#### Selected text:
<<<<

John Arthur Douglas Bloomfield, 2nd Baron Bloomfield  (12 November 1802 – 17 August 1879) was a British peer and diplomatist.

Background
Bloomfield was the eldest son of Benjamin Bloomfield, 1st Baron Bloomfield and his wife Hariott, the oldest daughter of Thomas Douglas, of Grantham.

Career 
From 1824, Bloomfield was attaché at Lisbon and was transferred as secretary of legation to Stuttgart in the following year. He was sent to Stockholm in 1826 and came as secretary of embassy to St Petersburg in 1839. Five years later, he was promoted to envoy. In 1846, he succeeded his father as baron and in 1848, he was awarded a Companion of the Order of the Bath (CB).

Bloomfield was appointed ambassador to Berlin in 1851 and on this occasion was advanced to a Knight Commander (KCB). In 1858, he was further honoured as a Knight Grand Cross (GCB). He reached his highest post as ambassador to Vienna in 1860 and was sworn of the Privy Council. . He represented Britain at many official functions, helped organize international conferences, and gathered information on Austria-Hungary, Prussia and nearby smaller nations, sending daily reports to London. He supported the British policy of noninvolvement and saw the Emperor as essential to the balance of power and stability in continental Europe. On his retirement in 1871, he was created Baron Bloomfield, of Ciamaltha in the County of Tipperary, this time in the Peerage of the United Kingdom, which entitled him to a seat in the House of Lords. He represented County Tipperary as a Deputy Lieutenant.

>>>>

#### What this exercise asks:
A. According to the Bloomfield biography, in what year was he appointed ambassador to Berlin?
B. Continue the Bloomfield biography from where it stops.

#### Entries for locating words and elements:
<<<<

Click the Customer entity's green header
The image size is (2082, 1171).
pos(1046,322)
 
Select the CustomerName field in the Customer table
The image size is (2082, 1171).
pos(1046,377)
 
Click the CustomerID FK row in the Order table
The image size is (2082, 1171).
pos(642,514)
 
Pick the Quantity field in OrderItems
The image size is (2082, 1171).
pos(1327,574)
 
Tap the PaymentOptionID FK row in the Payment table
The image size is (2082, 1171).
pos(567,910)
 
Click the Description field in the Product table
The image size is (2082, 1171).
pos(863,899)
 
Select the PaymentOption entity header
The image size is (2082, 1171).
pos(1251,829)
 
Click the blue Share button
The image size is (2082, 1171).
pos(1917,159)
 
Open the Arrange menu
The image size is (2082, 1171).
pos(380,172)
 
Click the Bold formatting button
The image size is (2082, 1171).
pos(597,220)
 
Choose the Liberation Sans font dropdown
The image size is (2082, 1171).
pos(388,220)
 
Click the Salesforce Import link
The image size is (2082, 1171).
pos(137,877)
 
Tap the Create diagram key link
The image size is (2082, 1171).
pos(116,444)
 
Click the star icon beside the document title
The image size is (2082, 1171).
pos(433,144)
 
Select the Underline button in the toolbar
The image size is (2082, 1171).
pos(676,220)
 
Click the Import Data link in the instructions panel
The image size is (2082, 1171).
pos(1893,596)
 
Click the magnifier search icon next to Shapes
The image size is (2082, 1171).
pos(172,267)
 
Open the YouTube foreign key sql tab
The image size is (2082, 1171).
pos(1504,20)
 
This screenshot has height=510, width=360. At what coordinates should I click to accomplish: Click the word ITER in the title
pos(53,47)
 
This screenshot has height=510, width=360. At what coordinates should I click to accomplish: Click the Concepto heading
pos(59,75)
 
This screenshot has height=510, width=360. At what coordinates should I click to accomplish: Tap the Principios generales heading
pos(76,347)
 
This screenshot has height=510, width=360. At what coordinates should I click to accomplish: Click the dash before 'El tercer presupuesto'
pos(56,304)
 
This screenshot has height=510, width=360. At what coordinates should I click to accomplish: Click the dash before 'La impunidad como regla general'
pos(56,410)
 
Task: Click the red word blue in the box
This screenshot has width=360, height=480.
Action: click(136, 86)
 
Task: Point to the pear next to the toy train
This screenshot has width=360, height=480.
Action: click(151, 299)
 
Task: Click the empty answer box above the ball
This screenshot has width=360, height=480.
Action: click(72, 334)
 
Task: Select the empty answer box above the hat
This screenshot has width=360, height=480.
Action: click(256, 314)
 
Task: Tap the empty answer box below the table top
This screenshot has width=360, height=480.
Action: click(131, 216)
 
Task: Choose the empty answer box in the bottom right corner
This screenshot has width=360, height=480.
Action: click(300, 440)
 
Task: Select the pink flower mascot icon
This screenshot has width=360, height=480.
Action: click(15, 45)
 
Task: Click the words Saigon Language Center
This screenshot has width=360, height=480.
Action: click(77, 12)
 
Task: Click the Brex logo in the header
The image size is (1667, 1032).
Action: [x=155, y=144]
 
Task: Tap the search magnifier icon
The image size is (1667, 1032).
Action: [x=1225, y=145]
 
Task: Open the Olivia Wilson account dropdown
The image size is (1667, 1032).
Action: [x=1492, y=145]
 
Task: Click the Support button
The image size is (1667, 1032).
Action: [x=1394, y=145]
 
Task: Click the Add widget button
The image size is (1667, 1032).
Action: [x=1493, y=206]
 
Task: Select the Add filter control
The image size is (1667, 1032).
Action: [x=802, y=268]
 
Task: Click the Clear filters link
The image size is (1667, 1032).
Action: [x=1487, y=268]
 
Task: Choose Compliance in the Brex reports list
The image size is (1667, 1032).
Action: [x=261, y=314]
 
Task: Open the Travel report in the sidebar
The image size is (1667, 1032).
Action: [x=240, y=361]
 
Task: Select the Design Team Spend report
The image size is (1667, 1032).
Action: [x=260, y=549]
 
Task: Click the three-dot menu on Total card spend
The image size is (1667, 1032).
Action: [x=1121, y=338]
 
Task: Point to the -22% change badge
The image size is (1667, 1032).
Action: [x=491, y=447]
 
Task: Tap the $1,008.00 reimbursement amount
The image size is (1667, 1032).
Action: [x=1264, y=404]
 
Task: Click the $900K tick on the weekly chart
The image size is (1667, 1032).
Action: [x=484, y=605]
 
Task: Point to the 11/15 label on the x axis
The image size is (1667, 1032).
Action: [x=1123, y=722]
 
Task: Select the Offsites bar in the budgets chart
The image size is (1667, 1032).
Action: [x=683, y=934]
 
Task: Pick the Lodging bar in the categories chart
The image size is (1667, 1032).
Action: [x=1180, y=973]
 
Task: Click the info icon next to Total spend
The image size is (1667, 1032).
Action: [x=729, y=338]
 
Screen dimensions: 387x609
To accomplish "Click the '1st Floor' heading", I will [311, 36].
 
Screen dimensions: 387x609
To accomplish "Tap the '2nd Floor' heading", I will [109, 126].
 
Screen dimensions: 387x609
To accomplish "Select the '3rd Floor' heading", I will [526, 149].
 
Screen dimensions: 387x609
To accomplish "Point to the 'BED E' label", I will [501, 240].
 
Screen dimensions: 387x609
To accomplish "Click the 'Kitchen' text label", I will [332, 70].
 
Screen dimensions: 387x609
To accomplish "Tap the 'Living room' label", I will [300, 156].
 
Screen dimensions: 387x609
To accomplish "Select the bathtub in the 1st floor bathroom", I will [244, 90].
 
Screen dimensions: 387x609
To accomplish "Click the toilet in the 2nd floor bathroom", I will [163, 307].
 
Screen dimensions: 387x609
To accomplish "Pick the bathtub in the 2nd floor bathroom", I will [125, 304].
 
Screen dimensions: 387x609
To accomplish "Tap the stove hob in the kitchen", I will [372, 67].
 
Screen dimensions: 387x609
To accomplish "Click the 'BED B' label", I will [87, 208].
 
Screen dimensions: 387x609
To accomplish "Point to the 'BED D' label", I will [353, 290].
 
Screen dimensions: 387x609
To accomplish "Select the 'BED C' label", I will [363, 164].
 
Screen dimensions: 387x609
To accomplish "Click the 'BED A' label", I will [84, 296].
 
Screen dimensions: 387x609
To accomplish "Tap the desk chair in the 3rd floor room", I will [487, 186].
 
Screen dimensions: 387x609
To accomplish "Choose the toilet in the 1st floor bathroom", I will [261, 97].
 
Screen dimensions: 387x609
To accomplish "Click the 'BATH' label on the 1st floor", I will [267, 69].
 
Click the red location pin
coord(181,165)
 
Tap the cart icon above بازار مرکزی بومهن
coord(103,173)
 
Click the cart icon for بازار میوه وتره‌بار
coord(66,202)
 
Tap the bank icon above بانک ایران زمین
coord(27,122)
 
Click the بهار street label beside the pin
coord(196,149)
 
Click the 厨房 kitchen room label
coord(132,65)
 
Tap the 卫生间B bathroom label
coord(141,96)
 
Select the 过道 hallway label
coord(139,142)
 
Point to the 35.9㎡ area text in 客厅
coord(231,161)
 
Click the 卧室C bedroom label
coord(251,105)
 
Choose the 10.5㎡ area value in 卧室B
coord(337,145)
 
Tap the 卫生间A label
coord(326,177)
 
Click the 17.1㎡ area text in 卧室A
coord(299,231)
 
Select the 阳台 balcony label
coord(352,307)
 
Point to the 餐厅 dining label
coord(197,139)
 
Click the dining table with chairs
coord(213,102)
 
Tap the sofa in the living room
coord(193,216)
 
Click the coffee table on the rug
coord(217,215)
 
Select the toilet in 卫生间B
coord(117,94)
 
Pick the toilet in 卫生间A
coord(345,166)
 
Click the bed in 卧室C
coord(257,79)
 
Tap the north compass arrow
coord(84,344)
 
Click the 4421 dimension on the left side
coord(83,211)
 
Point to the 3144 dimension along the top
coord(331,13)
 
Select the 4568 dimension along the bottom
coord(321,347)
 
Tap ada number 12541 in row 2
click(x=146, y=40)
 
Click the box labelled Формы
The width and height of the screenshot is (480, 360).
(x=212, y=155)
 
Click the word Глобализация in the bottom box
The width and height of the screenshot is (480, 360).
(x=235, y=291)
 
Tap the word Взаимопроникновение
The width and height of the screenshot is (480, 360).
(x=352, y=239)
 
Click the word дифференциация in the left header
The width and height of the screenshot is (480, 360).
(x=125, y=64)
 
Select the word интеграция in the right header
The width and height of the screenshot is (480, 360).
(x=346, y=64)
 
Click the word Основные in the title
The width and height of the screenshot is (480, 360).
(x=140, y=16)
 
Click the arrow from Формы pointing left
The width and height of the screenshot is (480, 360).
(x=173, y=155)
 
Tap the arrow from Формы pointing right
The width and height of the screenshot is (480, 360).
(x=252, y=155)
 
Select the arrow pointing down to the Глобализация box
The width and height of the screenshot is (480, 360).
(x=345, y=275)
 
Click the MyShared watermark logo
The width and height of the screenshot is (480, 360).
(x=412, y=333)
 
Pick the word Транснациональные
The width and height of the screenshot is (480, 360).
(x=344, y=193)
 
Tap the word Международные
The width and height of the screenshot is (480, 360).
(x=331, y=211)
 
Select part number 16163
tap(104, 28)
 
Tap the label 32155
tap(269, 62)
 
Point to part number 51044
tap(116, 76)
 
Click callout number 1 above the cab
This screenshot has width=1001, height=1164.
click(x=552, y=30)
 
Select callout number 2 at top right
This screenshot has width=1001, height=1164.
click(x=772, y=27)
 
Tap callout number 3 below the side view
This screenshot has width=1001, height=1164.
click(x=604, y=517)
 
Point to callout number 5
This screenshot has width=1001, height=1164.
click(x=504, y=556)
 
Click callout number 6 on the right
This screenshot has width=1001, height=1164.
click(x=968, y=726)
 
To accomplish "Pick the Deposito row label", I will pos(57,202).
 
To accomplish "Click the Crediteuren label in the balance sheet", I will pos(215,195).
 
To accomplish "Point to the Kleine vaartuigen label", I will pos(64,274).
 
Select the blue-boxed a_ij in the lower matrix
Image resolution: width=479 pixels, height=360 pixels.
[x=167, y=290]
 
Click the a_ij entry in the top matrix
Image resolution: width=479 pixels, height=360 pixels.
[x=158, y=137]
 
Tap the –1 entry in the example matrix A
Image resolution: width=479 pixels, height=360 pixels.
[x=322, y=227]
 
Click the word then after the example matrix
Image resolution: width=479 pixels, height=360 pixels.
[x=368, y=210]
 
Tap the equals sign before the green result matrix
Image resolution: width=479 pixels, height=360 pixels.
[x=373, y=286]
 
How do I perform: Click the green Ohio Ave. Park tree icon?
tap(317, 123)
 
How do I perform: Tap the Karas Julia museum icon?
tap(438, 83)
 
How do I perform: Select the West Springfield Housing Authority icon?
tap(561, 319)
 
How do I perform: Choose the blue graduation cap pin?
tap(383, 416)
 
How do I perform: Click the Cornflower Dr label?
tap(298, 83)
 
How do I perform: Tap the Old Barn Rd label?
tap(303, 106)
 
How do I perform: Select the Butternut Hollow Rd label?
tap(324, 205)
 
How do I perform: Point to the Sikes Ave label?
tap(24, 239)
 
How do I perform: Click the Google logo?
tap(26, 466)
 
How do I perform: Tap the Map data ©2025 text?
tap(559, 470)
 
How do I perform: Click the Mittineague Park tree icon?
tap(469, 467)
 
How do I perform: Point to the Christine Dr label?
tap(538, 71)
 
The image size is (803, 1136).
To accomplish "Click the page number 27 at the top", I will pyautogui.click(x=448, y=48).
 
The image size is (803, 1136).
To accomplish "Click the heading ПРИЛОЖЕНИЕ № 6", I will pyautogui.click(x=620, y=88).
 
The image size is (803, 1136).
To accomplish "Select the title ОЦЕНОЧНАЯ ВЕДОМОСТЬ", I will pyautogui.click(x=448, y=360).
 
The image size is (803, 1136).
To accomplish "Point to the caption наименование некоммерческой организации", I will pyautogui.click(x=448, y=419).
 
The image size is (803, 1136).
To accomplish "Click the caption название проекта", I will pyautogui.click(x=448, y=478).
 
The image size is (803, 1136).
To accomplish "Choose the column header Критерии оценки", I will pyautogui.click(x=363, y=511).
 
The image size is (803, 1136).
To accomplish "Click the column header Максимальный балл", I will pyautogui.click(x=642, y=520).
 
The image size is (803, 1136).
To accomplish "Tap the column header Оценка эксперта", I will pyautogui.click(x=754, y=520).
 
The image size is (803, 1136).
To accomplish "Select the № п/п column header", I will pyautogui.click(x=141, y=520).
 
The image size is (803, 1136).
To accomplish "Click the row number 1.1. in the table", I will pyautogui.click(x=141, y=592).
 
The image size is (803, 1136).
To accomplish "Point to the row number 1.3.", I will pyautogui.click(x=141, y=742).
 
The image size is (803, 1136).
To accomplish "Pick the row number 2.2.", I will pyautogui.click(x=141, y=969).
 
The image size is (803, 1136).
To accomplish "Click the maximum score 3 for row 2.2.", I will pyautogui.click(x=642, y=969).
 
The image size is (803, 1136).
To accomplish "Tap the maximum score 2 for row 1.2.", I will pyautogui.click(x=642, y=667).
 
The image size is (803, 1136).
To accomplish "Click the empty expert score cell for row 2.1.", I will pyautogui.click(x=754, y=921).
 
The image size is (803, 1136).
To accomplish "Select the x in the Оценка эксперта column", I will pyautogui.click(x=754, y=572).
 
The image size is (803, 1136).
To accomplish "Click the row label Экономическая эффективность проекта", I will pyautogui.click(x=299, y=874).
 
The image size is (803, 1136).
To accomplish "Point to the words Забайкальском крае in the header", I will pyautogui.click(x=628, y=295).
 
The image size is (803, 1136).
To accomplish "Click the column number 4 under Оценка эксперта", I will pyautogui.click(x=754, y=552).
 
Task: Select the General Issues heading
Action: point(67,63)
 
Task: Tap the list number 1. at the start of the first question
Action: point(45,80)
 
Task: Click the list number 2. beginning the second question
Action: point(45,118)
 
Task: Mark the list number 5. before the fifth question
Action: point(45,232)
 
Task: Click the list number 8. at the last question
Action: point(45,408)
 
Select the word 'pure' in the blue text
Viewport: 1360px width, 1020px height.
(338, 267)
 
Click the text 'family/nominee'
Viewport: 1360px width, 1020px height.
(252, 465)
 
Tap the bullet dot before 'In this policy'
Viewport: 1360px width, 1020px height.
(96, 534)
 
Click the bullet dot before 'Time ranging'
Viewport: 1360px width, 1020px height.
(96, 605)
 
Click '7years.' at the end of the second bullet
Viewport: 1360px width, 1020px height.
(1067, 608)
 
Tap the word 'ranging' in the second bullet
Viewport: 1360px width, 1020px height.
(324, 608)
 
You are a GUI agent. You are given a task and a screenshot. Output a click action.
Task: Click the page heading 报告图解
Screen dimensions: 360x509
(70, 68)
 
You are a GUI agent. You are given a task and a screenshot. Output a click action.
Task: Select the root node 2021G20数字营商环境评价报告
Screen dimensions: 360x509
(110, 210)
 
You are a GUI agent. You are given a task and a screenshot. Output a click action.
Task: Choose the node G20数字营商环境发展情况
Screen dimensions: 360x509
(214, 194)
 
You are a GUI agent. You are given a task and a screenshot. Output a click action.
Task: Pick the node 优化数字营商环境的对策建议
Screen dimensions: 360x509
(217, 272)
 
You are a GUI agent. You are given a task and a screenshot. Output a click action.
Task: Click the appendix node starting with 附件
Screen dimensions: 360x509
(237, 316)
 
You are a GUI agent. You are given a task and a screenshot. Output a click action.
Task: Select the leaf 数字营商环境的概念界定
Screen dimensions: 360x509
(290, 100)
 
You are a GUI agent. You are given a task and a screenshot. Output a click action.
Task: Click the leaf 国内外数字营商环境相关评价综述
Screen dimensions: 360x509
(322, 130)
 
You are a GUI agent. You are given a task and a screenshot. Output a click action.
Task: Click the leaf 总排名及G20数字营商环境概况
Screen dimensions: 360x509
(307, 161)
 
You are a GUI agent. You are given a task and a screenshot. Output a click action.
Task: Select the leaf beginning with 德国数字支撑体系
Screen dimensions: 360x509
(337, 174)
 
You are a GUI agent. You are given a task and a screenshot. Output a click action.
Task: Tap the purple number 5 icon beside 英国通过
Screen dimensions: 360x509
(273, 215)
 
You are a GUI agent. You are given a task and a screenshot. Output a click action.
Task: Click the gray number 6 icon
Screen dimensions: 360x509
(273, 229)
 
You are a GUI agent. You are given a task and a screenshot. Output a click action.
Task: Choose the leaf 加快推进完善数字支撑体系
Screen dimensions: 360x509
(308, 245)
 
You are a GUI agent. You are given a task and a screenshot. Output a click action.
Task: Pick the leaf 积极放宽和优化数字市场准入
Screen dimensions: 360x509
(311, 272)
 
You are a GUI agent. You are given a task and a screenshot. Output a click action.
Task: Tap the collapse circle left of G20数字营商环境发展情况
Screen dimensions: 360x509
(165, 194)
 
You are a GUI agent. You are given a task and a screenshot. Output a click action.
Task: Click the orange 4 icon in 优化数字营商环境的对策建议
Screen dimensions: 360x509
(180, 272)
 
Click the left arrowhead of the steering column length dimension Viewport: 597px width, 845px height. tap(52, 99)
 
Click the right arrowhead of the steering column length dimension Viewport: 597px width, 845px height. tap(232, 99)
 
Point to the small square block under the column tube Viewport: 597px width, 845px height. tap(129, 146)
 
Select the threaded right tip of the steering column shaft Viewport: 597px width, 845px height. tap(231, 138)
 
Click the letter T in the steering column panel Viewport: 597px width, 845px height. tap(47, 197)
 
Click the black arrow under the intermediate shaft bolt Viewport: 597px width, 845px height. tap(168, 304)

>>>>

#### Outputs for the tasks:
A. 1851

B.
Marriage and family
On 4 September 1845, Bloomfield had married Georgiana Liddell, the 16th and youngest child of Thomas Liddell, 1st Baron Ravensworth and a former maid of honour to Queen Victoria. The couple had no children. Lord Bloomfield had an extramarital daughter named Thecla born in 1833 by Swedish actress Emilie Högquist, and a son Albert whose birthdate is unknown. Albert was not mentioned after Emilie Högquist came under the protection of King Oscar I of Sweden.

Death
John Arthur Douglas, Lord Bloomfield died without legitimate heir in 1879 at his home, Ciamhaltha, near Newport, County Tipperary and his titles became extinct. Bloomfield was buried in his family's vault at Borrisnafarney parish Church, beside the Loughton Demense and Moneygall, in County Offaly. An impressive memorial exists in the church in his memory.

Bloomfield Mausoleum 
The Borrisnafarney Parish Church in the Bloomfield Mausoleum, located 1.5 miles from the village of Moneygall beside the Loughton Estate in County Offaly, Ireland.

 "The interior name plaques, that commemorate those who lie there, ensure that history will not forget them: they read 'Thomas Ryder Pepper 1828; Mrs Bloomfield 1828; Mrs Ryder Pepper 1841; Lieutenant General Benjamin Baron Bloomfield 1846;"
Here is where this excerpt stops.